→ CONSIGNE 1: Recopiez le passage sur les chiens de service, de « En ce moment, l’équipe » jusqu'à « explique Claus Luterbacher. » inclus.

→ TEXTE À LIRE:
+++
Près d’une douzaine de chiens de service

En ce moment, l’équipe des chiens de service de la TPO est constituée de neuf chiens de recherche d’explosifs, dont un est actuellement en dressage et un autre – jeune chien – qui vient juste de rejoindre la TPO. Ce sont tous des labradors, car la réaction des gens dans les gares est moins négative envers cette race qu’envers les chiens dits « à oreilles pointues », comme les bergers belges ou allemands. « Nous utilisons toutefois ces derniers – actuellement au nombre de cinq – comme chiens de protection et détecteurs de drogue », explique Claus Luterbacher.
+++
→ LIGNES:
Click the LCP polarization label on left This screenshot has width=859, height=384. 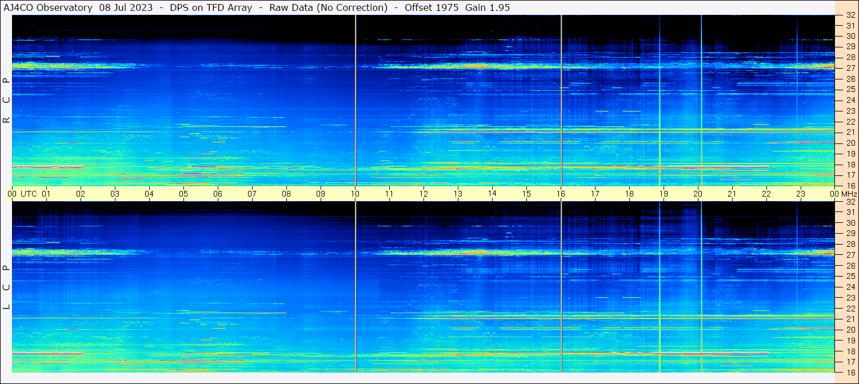pos(7,287)
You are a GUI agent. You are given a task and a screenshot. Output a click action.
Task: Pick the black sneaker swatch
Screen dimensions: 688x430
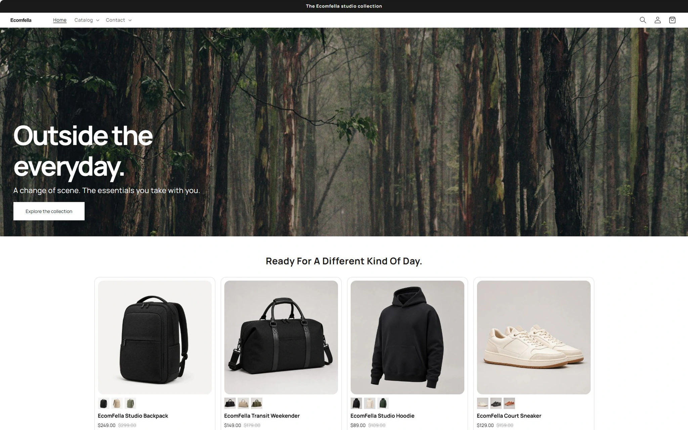(x=496, y=403)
+++
→ CONSIGNE 2: Reprenez les lignes des enregistrements, de la ligne contenant « You are a GUI » jusqu'à la fin des enregistrements incluse, en remplaçant « black » par « red » sans rien changer d'autre. N'y mettez pas les images.

→ RÉPONSE FINALE 1:
En ce moment, l’équipe des chiens de service de la TPO est constituée de neuf chiens de recherche d’explosifs, dont un est actuellement en dressage et un autre – jeune chien – qui vient juste de rejoindre la TPO. Ce sont tous des labradors, car la réaction des gens dans les gares est moins négative envers cette race qu’envers les chiens dits « à oreilles pointues », comme les bergers belges ou allemands. « Nous utilisons toutefois ces derniers – actuellement au nombre de cinq – comme chiens de protection et détecteurs de drogue », explique Claus Luterbacher.

→ RÉPONSE FINALE 2:
You are a GUI agent. You are given a task and a screenshot. Output a click action.
Task: Pick the red sneaker swatch
Screen dimensions: 688x430
(x=496, y=403)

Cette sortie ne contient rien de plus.